* [RECORDS SUPPLIED]
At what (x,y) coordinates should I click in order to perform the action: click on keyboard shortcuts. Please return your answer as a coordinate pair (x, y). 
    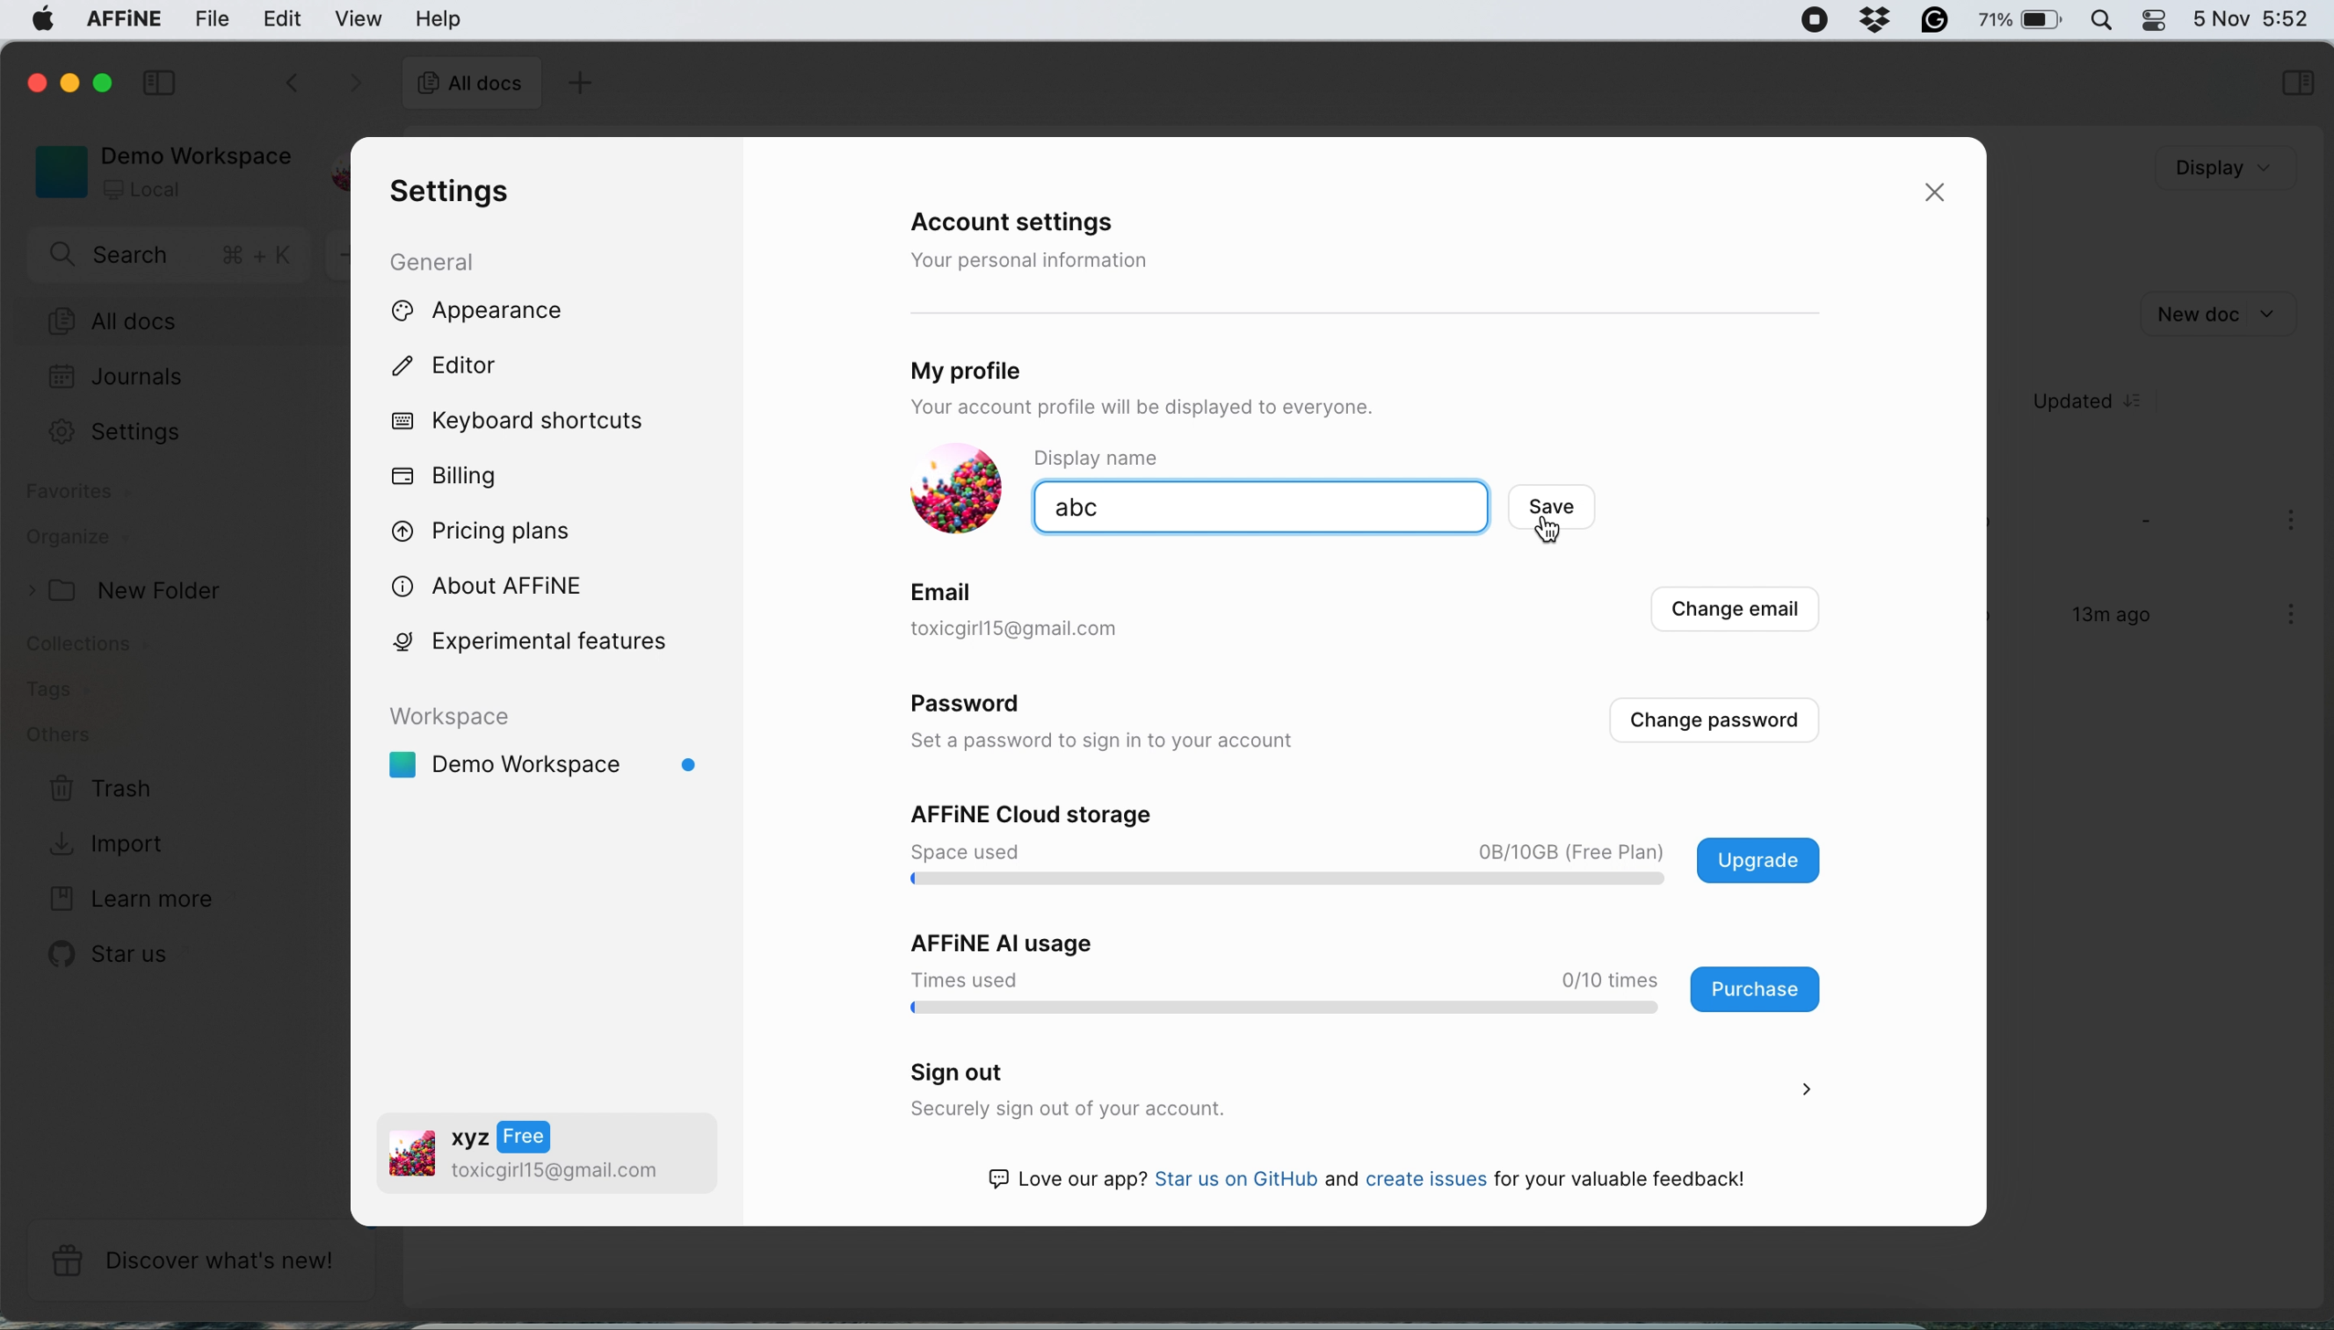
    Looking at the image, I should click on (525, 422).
---
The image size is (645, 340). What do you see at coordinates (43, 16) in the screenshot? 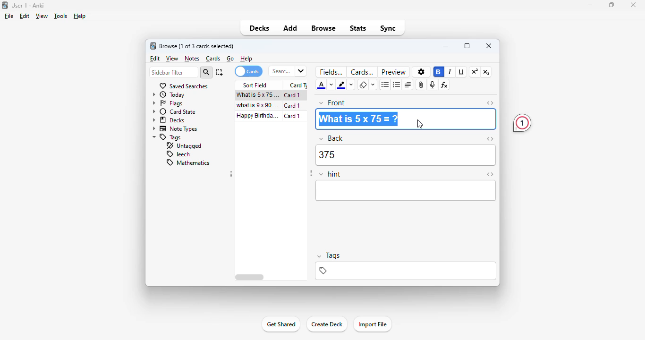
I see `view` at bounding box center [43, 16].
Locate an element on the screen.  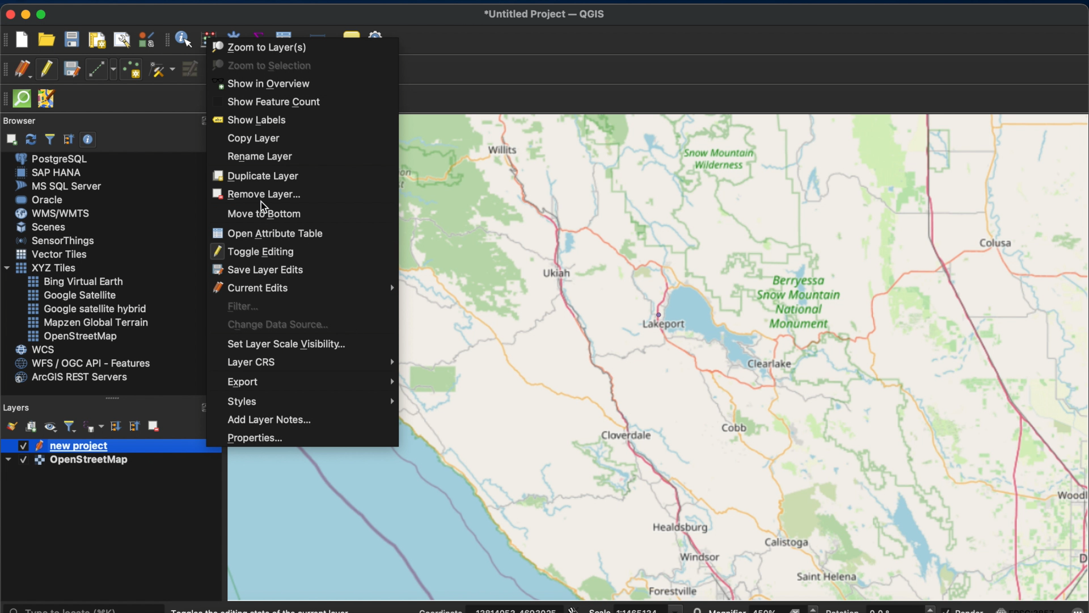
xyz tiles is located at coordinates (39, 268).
==
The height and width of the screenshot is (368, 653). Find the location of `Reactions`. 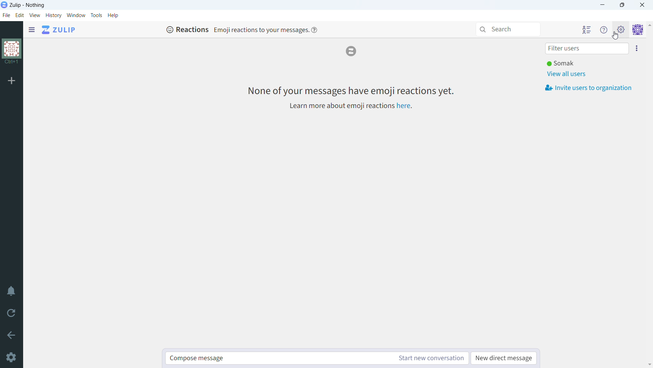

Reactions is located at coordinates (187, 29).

* [GIVEN REQUEST] Repeat the items word for word, beginning at the line that contains "At what (x,y)" and stopping after the line that contains "Looking at the". Omit the pictures from your answer.

* [RESULT]
At what (x,y) coordinates should I click in order to perform the action: click on keyboard shortcuts. Please return your answer as a coordinate pair (x, y). 
    Looking at the image, I should click on (525, 422).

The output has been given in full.